_HOW TO COMPLETE THIS TASK:_
Using the data below, copy out all lines with the word "dialog".
☆ ☆ ☆ ☆ ☆
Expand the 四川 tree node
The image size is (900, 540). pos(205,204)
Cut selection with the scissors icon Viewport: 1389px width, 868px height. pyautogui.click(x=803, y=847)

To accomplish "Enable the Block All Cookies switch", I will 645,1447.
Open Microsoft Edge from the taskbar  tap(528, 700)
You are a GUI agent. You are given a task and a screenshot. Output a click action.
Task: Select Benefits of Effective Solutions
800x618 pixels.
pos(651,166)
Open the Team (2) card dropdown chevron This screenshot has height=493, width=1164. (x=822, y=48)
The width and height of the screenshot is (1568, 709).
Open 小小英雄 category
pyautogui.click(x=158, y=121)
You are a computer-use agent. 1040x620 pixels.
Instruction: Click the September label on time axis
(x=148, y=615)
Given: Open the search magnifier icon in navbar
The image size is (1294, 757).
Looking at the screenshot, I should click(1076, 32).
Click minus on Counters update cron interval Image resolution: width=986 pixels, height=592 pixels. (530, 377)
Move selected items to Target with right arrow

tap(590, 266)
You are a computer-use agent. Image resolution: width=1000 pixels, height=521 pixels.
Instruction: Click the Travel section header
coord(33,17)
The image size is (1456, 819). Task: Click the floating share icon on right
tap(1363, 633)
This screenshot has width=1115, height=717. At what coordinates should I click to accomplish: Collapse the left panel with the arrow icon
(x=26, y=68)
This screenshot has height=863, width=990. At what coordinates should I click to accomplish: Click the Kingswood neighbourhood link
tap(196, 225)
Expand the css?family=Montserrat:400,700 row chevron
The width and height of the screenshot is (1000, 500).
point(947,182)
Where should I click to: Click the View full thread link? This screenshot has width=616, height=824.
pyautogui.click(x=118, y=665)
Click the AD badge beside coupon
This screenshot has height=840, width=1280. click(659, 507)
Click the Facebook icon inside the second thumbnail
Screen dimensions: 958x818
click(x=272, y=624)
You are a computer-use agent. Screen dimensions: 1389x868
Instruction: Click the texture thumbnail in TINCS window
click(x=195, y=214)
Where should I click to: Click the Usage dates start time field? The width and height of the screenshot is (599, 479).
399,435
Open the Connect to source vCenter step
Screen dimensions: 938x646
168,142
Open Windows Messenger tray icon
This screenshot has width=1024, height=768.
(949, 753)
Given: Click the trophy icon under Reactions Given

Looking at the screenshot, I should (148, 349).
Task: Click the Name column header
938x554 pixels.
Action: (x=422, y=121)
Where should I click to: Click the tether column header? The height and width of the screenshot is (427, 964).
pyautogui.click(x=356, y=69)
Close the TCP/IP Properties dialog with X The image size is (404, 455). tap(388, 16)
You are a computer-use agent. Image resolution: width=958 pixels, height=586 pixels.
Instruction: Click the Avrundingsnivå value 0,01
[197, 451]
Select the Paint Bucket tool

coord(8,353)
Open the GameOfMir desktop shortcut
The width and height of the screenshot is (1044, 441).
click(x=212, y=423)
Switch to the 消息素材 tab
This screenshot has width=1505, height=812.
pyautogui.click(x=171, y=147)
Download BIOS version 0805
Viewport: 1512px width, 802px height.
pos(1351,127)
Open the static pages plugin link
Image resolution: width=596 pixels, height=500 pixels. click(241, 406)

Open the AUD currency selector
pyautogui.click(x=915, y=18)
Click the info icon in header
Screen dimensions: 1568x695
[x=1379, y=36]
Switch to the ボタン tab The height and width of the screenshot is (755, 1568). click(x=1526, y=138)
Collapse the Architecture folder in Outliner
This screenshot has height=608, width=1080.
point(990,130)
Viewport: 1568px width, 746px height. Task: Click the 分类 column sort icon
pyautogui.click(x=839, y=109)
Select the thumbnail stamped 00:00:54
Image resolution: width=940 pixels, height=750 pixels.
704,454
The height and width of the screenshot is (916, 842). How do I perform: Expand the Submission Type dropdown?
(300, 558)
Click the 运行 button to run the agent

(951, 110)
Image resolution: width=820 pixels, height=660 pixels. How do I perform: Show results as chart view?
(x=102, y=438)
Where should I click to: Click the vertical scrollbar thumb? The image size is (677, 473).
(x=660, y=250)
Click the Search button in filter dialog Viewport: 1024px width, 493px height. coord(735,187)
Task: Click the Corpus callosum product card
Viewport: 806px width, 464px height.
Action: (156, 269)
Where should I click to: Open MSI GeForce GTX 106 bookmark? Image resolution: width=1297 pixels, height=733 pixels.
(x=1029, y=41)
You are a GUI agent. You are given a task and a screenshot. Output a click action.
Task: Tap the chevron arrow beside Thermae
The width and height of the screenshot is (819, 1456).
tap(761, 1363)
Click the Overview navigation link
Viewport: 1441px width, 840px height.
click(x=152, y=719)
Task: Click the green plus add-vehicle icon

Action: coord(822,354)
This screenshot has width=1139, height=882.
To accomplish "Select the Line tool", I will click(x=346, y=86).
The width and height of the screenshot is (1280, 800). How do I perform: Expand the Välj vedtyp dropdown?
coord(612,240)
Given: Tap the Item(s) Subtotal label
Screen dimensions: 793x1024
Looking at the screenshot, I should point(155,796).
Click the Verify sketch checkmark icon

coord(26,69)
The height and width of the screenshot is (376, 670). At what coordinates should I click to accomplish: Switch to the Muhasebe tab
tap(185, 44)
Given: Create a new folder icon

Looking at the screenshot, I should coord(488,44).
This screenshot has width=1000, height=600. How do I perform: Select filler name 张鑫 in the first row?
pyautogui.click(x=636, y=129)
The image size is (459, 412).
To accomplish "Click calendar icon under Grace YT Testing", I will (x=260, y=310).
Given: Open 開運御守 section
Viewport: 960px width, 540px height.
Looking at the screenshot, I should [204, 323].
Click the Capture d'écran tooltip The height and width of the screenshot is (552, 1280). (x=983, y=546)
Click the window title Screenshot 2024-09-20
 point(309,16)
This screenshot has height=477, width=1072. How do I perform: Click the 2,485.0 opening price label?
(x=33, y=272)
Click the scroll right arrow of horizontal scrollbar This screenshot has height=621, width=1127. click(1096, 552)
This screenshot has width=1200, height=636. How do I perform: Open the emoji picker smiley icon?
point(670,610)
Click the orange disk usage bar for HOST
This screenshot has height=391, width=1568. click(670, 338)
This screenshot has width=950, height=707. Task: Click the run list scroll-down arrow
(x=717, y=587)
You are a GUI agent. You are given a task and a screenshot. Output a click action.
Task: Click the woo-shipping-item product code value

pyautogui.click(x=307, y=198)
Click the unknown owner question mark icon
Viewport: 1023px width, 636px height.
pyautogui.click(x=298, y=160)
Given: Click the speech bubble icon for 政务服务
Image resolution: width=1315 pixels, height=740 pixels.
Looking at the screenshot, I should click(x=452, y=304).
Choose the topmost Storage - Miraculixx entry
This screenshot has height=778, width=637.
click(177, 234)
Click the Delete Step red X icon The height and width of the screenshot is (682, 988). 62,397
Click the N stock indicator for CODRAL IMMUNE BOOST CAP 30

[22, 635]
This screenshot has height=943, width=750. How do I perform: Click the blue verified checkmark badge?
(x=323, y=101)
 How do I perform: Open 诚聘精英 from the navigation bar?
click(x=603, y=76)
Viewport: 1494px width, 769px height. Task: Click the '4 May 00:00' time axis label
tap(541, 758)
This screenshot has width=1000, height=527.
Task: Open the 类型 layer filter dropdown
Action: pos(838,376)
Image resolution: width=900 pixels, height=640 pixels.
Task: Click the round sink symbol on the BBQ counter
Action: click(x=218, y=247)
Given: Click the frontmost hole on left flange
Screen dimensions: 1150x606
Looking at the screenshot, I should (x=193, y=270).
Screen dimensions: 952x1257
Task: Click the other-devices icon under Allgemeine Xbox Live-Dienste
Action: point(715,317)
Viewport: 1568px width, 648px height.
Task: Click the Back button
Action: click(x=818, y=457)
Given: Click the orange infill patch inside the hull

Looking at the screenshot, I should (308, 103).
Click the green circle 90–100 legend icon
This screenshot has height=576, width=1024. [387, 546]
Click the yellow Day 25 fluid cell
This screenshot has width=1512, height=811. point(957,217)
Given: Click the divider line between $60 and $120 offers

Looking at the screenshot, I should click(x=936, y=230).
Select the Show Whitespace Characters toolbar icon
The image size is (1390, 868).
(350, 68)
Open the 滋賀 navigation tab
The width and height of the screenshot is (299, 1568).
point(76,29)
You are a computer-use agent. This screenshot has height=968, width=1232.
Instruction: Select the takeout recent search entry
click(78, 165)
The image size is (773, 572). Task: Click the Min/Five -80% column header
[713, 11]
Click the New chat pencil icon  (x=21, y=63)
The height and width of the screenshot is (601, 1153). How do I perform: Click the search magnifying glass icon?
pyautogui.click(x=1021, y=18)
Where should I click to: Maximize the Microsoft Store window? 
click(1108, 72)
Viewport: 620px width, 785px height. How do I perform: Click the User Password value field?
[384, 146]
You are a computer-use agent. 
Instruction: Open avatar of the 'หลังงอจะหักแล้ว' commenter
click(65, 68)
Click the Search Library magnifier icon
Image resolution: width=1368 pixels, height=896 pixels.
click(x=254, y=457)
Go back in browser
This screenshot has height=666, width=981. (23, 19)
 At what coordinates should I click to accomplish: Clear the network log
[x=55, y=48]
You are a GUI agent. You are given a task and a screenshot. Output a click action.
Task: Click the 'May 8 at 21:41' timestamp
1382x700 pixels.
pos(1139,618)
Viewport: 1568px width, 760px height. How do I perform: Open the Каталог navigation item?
☆ ☆ ☆ ☆ ☆
_RESPONSE:_
Close the TCP/IP Properties dialog with X The image size is (404, 455). tap(388, 16)
Click the Search button in filter dialog Viewport: 1024px width, 493px height. coord(735,187)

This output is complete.